Manky 3.0 throttle plate from Carlton. Manky throttle housing from a 2.5/3.0 Carlton down scrap yard. Costing a grand total of £6. Bargain.


After some work with angle grinder. After cleaning the oily mess out of the housing with degreaser and carb cleaner I set to with the angle grinder. The 3.0 housing has many connections to it that the 2.0 engine doesn't use. So I ground all of these away. I also removed the water heating connection.


Holes filed to slots. Because the mounting holes are closer together on the 2.0 unit I had to file the 3.0 holes into slots so that it would fit. Only 3 out of the four holes match up to the 2.0 manifold. The 4th is dealt with later.


Adaptor plate. In order to deal with the 4th hole I had an adapter plate made by a local engineering sub contractor. It has 6mm clearance holes for 3/4 of the studs and moves the 4th hole to the position required by the 3.0 housing.


Filling holes. The superfluous holes in the throttle housing were filled with quick setting epoxy. Also clear in this picture is the adaptor plate for the throttle position sensor. I found that the 3.0 and 2.0 spindles are identical except that the holes are in the wrong place on the 3.0 unit.

The alignment of the throttle pot relative to the spindle is important. I found this out a few months later when I change it and the car felt a lot faster. Adjust the pot so that when the throttle is fully open the pot is at its end stop. ie: leave any slack at the closed end of the range.


Custom gasket. Custom gasket cut out of gasket material with knife.


Comparison of 2.0 and 3.0 throttles This picture shows how much larger the 3.0 throttle is. It's 10mm bigger on diameter which is a 40% area increase. No need to "flow" the large plate or housing.


Spring. The throttle return spring was fitted with a handy extension made from a piece of coat hanger.


Finished job. Finished job. Carlton 3.0 throttle plate matched to Irmscher inlet manifold. The inlet to the manifold was filed and ground out by about 3mm on radius so that it matched the 3.0 throttle plate outlet.


Manky 3.0 throttle plate from Carlton. Polished body. Before and after! I spent a few hours cleaning up the shape with a file, Proxon (hand held drill thing) and Emery paper. I then had the throttle polished at a local place.


Throttle spindle cut down and screws partially countersunk. The 3.0 housing and spindle were given the same treatment as the previous 2.0 unit. The spindle was cut in half and the screws were partially countersunk. The steps in the wall of the housing were smoothed out using a sanding drum on a high speed hobby drill.


Inlet manifold before polishing.

Inlet manifold after polishing. I decided to have the manifold polished also. These two images show the before and after. The assembly still wasn't finished in the right hand image - all fasteners were replaced with Stainless Steel items.


After a while I found the jerkiness round town annoying. Trying to slowly speed up in slow moving traffic was most difficult. I'd gently press the throttle and nothing would happen, more, more, more and then suddenly the engine would pick up with a big jerk. I decided that a way round this would be to make a progressive mechanism so that at first the throttle opening is geared down and it then gears up as it opens.

I discovered an easier way to cure the problem. I noticed a spring on the end of the throttle cable between the cable and the accelerator pedal. When the pedal is pressed a little then this spring takes up some of the slack. Fine on a standard car. However, in my case, it was introducing and unknown into the system when it was at its most sensitive. So I removed this spring (by unwinding it with a pair of pliers). This made the car much more drivable. Satisfyingly difficult rather than annoyingly difficult.


Snapped throttle spindle.Sadly, the throttle spindle snapped a few months later. I was very lucky - no parts were sucked into the engine. I decided that maybe it was a better idea to leave the spindle alone.

When I was fitting a replacement spindle I adjusted the throttle pot. I arranged it so that the pot was at its end stop when the throttle was fully open. I left the "slack" at the closed end. The car was noticeably quicker after this. I suspect that the ECU wasn't getting the WOT (wide open throttle) signal and hence wasn't in max power mode.

::::::

> Work to do
[1] From the throttle conversion write-up, return the part that opens with the words containing "Adaptor plate. In" and closes with "of the range.".
[2] According to the throttle conversion write-up, how much larger in diameter is the 3.0 throttle than the 2.0 throttle?

> Dataset records
::::::

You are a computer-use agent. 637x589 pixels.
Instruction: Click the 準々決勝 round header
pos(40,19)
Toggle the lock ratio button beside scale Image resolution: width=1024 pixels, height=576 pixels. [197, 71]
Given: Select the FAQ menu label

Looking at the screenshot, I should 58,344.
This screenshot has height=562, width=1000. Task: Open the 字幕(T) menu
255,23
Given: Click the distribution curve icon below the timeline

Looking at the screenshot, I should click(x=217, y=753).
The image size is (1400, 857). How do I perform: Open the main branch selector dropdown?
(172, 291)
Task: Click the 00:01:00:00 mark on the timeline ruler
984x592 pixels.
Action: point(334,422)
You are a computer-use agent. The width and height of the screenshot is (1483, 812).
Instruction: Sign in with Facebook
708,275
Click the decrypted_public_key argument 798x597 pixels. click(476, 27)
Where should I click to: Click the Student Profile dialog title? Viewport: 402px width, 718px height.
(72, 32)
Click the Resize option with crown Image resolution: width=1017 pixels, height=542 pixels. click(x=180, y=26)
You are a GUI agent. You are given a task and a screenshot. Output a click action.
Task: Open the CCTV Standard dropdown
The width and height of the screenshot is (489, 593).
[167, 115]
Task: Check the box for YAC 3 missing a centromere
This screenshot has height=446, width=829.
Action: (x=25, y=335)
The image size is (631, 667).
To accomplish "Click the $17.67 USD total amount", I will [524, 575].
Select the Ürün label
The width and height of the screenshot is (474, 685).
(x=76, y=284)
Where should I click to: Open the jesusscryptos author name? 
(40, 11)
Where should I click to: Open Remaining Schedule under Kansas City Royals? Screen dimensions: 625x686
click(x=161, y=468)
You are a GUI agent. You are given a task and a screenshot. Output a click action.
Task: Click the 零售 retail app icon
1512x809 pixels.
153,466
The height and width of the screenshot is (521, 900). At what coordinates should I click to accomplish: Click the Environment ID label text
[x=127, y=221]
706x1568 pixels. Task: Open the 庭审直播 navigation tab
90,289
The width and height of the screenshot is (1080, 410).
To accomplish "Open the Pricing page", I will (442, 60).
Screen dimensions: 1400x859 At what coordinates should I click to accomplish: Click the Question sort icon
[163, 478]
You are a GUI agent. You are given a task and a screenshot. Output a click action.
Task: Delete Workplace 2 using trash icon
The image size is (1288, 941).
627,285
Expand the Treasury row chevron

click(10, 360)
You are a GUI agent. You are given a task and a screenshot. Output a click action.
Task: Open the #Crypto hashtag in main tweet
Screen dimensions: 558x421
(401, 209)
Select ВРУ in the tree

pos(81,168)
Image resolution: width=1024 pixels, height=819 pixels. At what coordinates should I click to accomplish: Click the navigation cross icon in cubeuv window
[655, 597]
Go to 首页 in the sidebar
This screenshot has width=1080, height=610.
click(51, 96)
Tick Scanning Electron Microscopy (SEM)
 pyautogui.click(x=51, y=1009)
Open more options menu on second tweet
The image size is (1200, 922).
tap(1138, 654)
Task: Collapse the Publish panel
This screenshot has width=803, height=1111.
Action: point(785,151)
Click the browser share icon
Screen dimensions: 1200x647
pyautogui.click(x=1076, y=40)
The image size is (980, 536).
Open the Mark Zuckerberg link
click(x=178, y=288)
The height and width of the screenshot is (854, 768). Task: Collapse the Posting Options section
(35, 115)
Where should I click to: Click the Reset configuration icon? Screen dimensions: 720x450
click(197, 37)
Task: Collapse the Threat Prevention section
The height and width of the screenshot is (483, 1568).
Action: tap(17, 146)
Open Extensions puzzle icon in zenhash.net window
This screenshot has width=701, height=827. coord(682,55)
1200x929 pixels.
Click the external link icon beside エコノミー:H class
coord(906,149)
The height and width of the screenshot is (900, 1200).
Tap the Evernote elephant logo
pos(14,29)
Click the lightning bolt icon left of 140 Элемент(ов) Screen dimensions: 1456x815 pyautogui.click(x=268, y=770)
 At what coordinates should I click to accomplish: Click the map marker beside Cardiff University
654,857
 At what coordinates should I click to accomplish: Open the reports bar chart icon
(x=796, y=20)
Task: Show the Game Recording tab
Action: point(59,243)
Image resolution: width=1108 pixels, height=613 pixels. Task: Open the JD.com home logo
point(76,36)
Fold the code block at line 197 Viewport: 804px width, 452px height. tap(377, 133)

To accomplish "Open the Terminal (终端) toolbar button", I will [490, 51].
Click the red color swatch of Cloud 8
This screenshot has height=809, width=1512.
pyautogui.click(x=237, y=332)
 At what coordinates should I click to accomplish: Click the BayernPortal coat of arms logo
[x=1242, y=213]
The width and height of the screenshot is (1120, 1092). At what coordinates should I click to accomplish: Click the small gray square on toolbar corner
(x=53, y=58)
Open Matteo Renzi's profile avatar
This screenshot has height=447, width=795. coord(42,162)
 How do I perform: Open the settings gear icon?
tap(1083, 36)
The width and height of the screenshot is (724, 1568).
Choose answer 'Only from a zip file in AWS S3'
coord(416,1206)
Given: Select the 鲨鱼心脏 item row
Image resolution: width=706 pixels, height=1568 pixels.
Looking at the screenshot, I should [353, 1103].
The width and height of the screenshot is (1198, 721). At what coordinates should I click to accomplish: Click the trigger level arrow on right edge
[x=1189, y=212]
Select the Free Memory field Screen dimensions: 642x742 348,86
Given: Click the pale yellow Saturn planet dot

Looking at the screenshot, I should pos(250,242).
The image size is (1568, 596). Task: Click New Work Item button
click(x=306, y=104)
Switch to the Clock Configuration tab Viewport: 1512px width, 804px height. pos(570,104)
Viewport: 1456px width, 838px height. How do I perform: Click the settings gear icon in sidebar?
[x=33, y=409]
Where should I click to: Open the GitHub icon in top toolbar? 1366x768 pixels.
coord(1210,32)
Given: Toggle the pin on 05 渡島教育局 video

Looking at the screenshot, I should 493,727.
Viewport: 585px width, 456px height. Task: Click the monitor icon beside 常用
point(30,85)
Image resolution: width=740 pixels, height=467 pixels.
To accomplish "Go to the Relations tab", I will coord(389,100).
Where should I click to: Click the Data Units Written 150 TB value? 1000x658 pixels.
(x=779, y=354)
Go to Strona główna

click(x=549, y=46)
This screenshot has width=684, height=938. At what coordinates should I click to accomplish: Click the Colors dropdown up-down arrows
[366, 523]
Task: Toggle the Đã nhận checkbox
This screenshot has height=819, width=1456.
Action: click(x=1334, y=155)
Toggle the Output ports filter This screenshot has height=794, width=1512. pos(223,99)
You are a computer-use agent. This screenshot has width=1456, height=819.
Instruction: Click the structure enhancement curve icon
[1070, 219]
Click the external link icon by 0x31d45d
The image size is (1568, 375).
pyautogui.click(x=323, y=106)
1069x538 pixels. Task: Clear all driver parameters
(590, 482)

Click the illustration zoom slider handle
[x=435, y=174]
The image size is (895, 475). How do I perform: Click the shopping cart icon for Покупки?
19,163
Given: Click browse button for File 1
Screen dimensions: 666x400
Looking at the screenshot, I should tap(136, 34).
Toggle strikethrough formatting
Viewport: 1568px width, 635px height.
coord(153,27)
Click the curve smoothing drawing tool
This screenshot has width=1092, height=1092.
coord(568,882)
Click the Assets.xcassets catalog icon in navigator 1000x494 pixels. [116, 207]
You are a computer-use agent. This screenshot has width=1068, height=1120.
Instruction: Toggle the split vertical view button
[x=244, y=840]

::::::

> Solutions to the exercise
[1]
Adaptor plate. In order to deal with the 4th hole I had an adapter plate made by a local engineering sub contractor. It has 6mm clearance holes for 3/4 of the studs and moves the 4th hole to the position required by the 3.0 housing.


Filling holes. The superfluous holes in the throttle housing were filled with quick setting epoxy. Also clear in this picture is the adaptor plate for the throttle position sensor. I found that the 3.0 and 2.0 spindles are identical except that the holes are in the wrong place on the 3.0 unit.

The alignment of the throttle pot relative to the spindle is important. I found this out a few months later when I change it and the car felt a lot faster. Adjust the pot so that when the throttle is fully open the pot is at its end stop. ie: leave any slack at the closed end of the range.

[2] It is 10mm bigger in diameter, a 40% area increase.